A store opens at 9 A.M. and closes at 5 P.M. A shopper taken "at random" walks into this store at time $x$ and out at time $y$ being measured in hours on the time axis with 9 A.M. as origin). Describe the sample space in terms of $(x,y)$. Describe, in terms of $x$ and $y$, the following events

(a) "The shopper is in the store less than one hour."

(b) "The shopper is in the store at time $z$."

(c) "The shopper went into the store before time $u$ and out after time $v$."

Let's focus on part (a) for this question. Rather than describe the sample spaces (in terms of set-builder notation) as the question requests, I am interested in the probability of the duration being less than 1 hour. The duration of 9 AM to 5 PM is 8 hours, so one hour is $\frac{1}{8}$th of the interval. So let us instead consider the interval $[0,1]$ and whether $y-x < \frac{1}{8}$ where $x,y \in [0,1]$ and $x < y$. Given the indicator function $\chi (x,y) = \begin{cases} 1 & y - x < \frac{1}{8} \\ 0 & \text{else} \end{cases}$ I had thought that computing $\int \int \chi (x,y) f_{X,Y|X <Y}(x,y)\ dydx$ would give me the probability of $x-y$ being less than an eighth of the interval in length.

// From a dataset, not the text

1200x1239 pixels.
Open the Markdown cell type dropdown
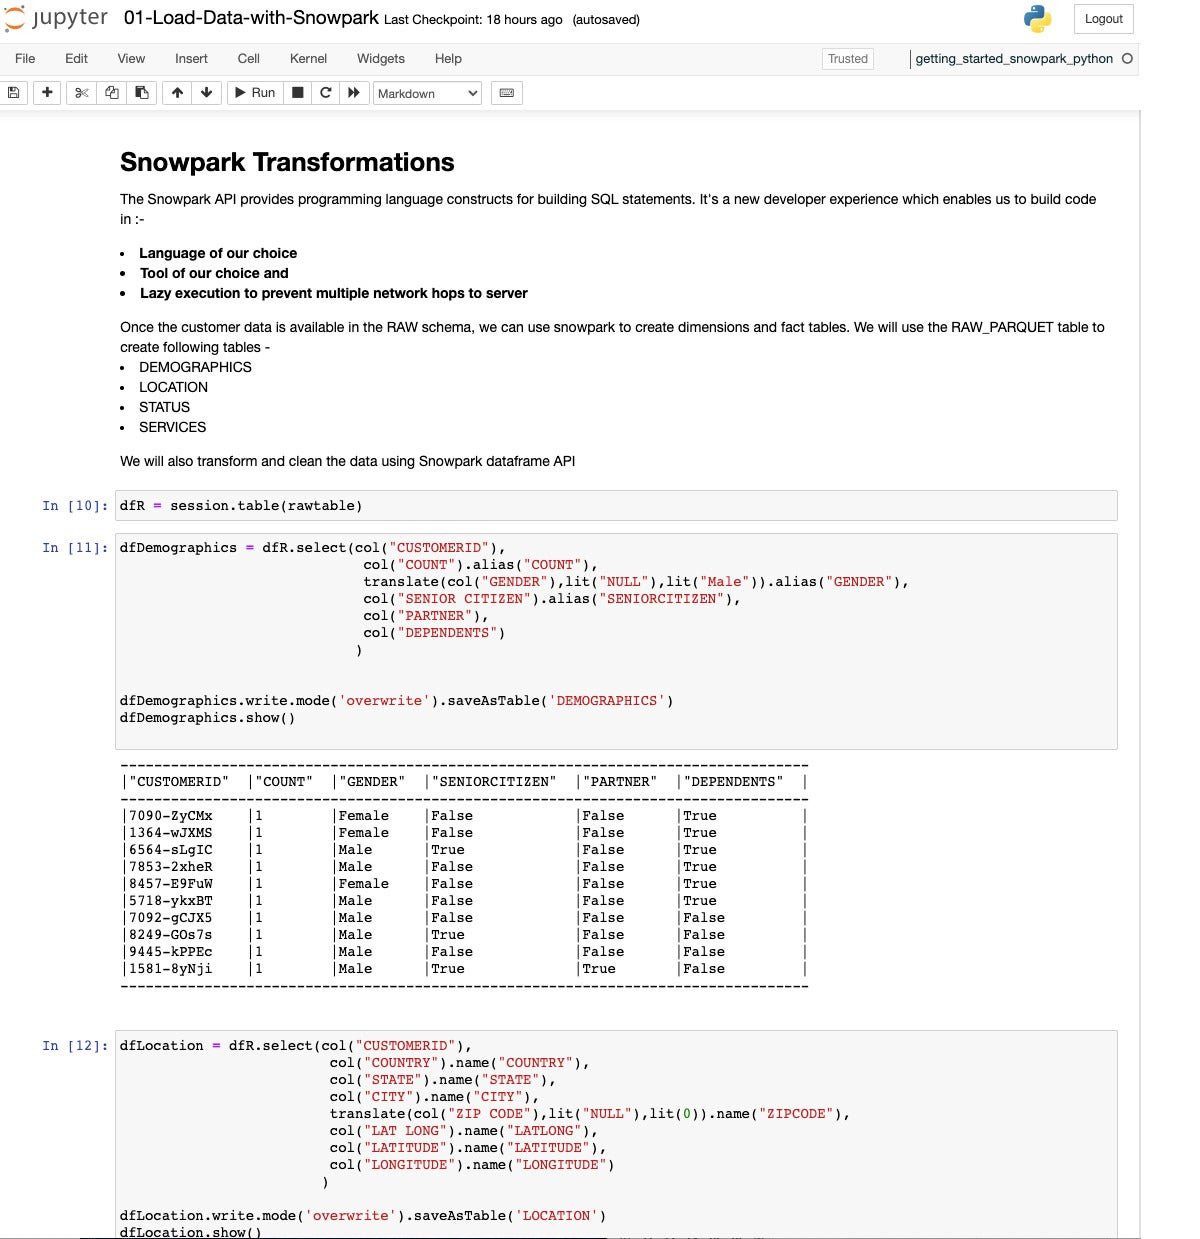(x=427, y=93)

Let the prospective density of $X$ be $f_X(x) = \frac{1}{1-0} = 1$ and and the prospective conditional density of $Y$ be $f_{Y|X}(x)=\frac{1}{1-x}$ so that $f(x,y) = f(y|x) f(x)$ is their prospective joint density function. For $f(x,y)$ to be a probability density function it must satisfy $\int_0^1 \int_0^1 f(x,y)\ dydx = 1$.

$$\begin{align}\int_0^1 \int_0^1 f(x,y)\ dydx &= \int_0^1 \int_0^1 f(y|x) f(x)\ dydx \\ &= \int_0^1 \int_0^1 \frac{1}{1-x} \ dydx \\ &= \int_0^1 \left[ \frac{y}{1-x} \right]_{y=0}^{y=1} \ dx \\ &= \int_0^1\frac{1}{1-x} \ dx \\ &= -\ln |1-1| \\ &\neq 1\end{align}$$

What is clear from this is that $f(x,y)$ is not a density function inspite of the well-intentioned use of conditional probabilities. That seems to be due to the a vertical asymptote at $x=1$, which with some thought could have been noticed even before crunching any algebra.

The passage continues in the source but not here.